We have entered a period of new leadership in our government. Many are concerned about projected changes in health care, as well as possible restrictions on their personal freedoms. Research clearly shows that dis-stress has a negative impact in all three areas of health: physical, mental, and spiritual. As a people of faith focused on wholistic health within our UCC churches and the communities we serve, some of our health promotion interventions must be broadened this year beyond the physical and mental health challenges we have addressed in the past. The following two publications will be useful in determining how we as individuals and as faith communities will respond for the health and well being of others.
This guide offers 10 specific ways that we can take action to counter hate and promote tolerance and inclusion. The steps outlined have been tested in communities across our nation by a wide range of human rights, faith and civic organizations. Additional resources are listed at the back of the document published by The Southern Poverty Law Center.

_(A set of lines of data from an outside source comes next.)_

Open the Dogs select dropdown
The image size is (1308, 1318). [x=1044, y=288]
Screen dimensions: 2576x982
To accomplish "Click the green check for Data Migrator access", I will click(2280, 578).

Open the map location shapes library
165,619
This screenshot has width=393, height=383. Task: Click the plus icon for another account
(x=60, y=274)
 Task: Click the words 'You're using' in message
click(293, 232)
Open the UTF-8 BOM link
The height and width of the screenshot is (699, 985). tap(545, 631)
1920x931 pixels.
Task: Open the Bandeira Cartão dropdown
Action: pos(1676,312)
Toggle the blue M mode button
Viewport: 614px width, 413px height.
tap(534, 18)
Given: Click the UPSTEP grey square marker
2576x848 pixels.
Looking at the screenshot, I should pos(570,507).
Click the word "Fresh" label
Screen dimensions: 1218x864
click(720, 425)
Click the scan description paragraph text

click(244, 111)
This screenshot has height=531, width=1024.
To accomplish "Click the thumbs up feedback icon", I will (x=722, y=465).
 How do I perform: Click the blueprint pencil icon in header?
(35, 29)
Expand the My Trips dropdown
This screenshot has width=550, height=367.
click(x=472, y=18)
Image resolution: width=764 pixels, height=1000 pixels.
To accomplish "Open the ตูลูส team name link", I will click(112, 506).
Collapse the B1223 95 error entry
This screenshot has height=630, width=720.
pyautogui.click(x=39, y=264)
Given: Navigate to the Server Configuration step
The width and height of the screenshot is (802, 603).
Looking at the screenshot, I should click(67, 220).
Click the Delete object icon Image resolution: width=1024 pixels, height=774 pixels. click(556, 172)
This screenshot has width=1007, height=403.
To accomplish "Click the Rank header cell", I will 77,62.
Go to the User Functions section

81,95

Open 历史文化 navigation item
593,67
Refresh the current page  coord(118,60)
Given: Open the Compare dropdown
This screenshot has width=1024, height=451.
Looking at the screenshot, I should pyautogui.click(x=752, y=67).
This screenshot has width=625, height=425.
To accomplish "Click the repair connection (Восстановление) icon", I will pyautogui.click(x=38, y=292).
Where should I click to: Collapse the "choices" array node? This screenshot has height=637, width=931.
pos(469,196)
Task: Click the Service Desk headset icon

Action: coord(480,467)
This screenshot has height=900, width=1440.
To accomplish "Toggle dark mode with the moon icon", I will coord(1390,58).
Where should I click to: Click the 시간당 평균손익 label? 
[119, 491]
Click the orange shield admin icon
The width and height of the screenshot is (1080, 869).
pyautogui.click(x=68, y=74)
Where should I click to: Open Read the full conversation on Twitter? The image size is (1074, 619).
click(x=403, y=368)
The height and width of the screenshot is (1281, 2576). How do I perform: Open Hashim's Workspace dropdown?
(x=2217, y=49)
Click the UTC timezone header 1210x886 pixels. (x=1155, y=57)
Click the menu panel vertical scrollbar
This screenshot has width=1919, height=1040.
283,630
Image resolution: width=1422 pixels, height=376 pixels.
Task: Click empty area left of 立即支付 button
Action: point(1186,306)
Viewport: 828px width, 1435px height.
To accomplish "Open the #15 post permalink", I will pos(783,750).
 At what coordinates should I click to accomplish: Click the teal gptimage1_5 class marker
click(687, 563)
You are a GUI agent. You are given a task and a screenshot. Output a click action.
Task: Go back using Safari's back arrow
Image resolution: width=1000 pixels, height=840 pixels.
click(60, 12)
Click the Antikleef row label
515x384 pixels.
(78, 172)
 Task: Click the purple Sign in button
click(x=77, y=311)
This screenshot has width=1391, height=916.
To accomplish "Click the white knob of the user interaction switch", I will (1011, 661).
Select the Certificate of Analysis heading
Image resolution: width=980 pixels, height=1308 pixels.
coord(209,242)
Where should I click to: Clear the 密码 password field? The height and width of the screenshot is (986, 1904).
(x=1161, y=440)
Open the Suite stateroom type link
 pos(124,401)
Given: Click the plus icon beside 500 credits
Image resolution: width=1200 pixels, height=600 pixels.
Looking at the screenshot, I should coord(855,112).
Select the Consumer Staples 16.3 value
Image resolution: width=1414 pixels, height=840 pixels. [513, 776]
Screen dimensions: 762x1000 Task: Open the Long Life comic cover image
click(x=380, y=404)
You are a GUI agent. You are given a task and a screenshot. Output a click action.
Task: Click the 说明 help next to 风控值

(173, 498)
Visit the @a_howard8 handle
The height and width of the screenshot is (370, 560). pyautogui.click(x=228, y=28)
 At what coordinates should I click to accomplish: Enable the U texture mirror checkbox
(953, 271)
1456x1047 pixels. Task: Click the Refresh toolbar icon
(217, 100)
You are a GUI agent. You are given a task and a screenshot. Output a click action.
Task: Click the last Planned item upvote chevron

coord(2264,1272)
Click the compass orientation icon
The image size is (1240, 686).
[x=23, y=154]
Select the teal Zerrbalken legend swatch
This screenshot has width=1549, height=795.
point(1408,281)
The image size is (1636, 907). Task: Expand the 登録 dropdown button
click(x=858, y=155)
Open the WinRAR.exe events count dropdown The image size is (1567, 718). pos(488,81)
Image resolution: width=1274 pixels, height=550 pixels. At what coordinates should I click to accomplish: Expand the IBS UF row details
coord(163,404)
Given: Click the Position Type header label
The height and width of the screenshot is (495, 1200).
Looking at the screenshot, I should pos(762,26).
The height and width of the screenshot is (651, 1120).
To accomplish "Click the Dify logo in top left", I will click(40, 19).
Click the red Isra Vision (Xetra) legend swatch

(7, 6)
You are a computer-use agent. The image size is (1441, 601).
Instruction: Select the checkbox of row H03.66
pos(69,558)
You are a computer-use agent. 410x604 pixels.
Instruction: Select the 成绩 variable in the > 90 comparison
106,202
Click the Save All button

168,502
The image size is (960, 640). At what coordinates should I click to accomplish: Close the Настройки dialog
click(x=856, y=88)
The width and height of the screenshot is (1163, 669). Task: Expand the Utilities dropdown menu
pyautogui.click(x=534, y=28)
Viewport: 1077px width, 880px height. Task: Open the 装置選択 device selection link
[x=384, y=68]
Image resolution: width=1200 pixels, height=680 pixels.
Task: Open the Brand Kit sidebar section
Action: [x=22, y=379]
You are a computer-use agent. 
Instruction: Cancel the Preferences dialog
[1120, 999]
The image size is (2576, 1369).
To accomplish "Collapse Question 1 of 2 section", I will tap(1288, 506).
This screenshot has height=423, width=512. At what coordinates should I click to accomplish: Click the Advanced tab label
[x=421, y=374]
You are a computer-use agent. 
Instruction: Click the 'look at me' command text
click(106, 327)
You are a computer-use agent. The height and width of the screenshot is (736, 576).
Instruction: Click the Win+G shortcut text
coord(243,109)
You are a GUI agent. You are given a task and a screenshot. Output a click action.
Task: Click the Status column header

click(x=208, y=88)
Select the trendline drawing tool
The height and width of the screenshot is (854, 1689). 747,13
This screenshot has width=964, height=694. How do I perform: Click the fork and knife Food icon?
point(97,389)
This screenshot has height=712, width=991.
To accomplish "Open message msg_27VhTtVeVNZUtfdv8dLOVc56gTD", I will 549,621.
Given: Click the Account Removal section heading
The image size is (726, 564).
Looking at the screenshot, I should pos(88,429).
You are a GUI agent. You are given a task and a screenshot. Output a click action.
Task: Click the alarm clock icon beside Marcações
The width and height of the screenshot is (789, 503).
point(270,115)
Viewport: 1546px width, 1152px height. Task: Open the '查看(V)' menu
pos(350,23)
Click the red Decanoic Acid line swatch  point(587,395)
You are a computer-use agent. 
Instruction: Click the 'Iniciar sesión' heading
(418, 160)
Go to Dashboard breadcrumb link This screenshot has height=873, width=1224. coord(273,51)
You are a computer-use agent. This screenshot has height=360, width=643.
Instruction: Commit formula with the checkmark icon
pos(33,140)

Often we become uncomfortable in a situation and recognize that we should do something but we are not sure how to speak up in a way that is helpful. Speak Up! calls on individuals to take a stand against everyday bigotry. Specific examples demonstrate how we can do it within our families, with friends and neighbors, at work, at school and in public. The Six steps to speaking up against everyday bigotry is followed by information on how to develop a collective campaign aimed at curbing bias, how to use the Speak Up! document as a training tool, and resources applicable to our ministries with people of all ages. The Teaching Tolerance Project of The Southern Poverty Law Center developed this document.